Benzodiazepine receptor.

69
Q

Give an example of metabotropic receptor desensitisation (receptor state change):

A

B1 adrenoreceptor where agonist binding not affected by unable to activate AC.
A result of BARK phosphorylating a serine residue, blocking signalling between the signalling receptor and BY-a complex.

70
Q

Name the two types of desensitisaton, and give an example of each:

A
  1. Homologous- B1 adrenoreceptor.

2. Heterologous- PKA, PKC

71
Q

What effect does chronic agonist have on receptor populations, and give an example?

A

Leads to down regulation e.g. chronic salbutamol can cause internalisation of receptors which leads to fewer receptors available for stimulation and reduced bronchodilation.

72
Q

What effect does chronic antagonist have on receptor populations and give an example?

A

Leads to up regulation e.g. chronic propanolol can cause increased synthesis of B1 receptors in the heart and lead to less antagonism and reduced effect.

73
Q

Name three ways in which receptor changes are important clinically:

A
  1. Tolerance- down regulation necessitates an increase in drug dose to produce the same effect.
  2. Adverse effects
  3. Therapeutic effects
74
Q

Give two examples of tolerance:

A

Morphine and salbutamol

75
Q

Give an example of the adverse effects of receptor changes:

A

Antipsychotics (D2 antagonists). Chronic haloperidol increases the number of striatal D2 receptors and leads to tardive dyskinesia.

76
Q

Give an example of a therapeutic effect of receptor changes:

A

Tricyclic anti-depressants, therapeutic effects take 2-4 weeks, consistent with down-regulation of B and a2 adrenoreceptors and 5HT2 receptors.

77
Q

What are non-receptor mediated drugs?

A

Drugs that act indirectly (through endogenous neurotransmitter) by modifying its synthesis, storage or release.

78
Q

Give an example of a non-receptor drug:

A

Amphetamine (reduced NA levels in synapse).

79
Q

Name three other non-receptor drug targets and the drugs which target them:

A
  1. Enzymes (COX inhibitors).
  2. Carrier proteins (TCAs and SSRIs)
  3. Ion channels (Na+ channels)
80
Q

Give two examples of enzyme use as drug targets:

A
  1. NSAIDS and COX (ibuprofern, diclofenax) used to treat pain and inflammation.
  2. ACE inhibitors and angiotensin converting enzyme (captopril, enalaprilat) used to treat hypertension.
81
Q

What are the effects of COX induced prostaglandins PGF2, PGD2 and PGE2?

A

PGF2- bronchoconstriction
PGD2- inhibits aggregation of platelets, vasodilator
PGE2- vasodilator

82
Q

What are some of the effects of COX inhibition by COXI/II?

A

Decreased pain, inflammation and fever.

Reduce homeostatic pathways involved in kidney function and maintenance of gastric mucosa.

83
Q

Give two examples of COXII selective inhibitors and describe some of their benefitial/adverse effects:

A

Rofecoxib and celecoxib.

Less adverse GI effects, but renal COX inhibition, cardiovascular effects and hepatic effects (with lumiracoxib).

84
Q

What type of drugs interact with carrier proteins, and what are some examples of them?

A

These drugs often act on monoamine neurotransmitter uptake proteins, such as fluoxetine (Prozac) an SSRI, and sibtramine (Reductil) an SNRI (initially from anti-depressant venalfaxine).

85
Q

How does fluoxetine act as an anti-depressant?

A

Reuptake removes 5HT receptor from synaptic membrane, blocking 5HT with fluoxetine increases its levels in the synapse.
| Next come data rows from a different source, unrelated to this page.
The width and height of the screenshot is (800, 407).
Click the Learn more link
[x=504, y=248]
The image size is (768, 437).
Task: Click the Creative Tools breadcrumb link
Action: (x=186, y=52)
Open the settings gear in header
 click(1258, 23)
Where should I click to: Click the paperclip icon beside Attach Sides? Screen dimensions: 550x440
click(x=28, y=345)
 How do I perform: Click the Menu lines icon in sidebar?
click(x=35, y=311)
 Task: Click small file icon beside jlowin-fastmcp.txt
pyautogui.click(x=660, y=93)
Depression is thought to result from 5HT, so increasing levels has an anti-depressant effect.

86
Q

How do ion channels act as sites for drugs, and what are some examples of this happening?

A

Voltage gatesd ion channels may be blocked by local anaethetics (block Na+) or Ca2+ channels may be blocked by verapamil and nifedipine.

Antiepileptic drugs (phenytoin), antidysrhythmic drugs (disopyramide) and toxins may block channels.

Channels may also be blocked from inactivation by veratridine, toxins and herbicides.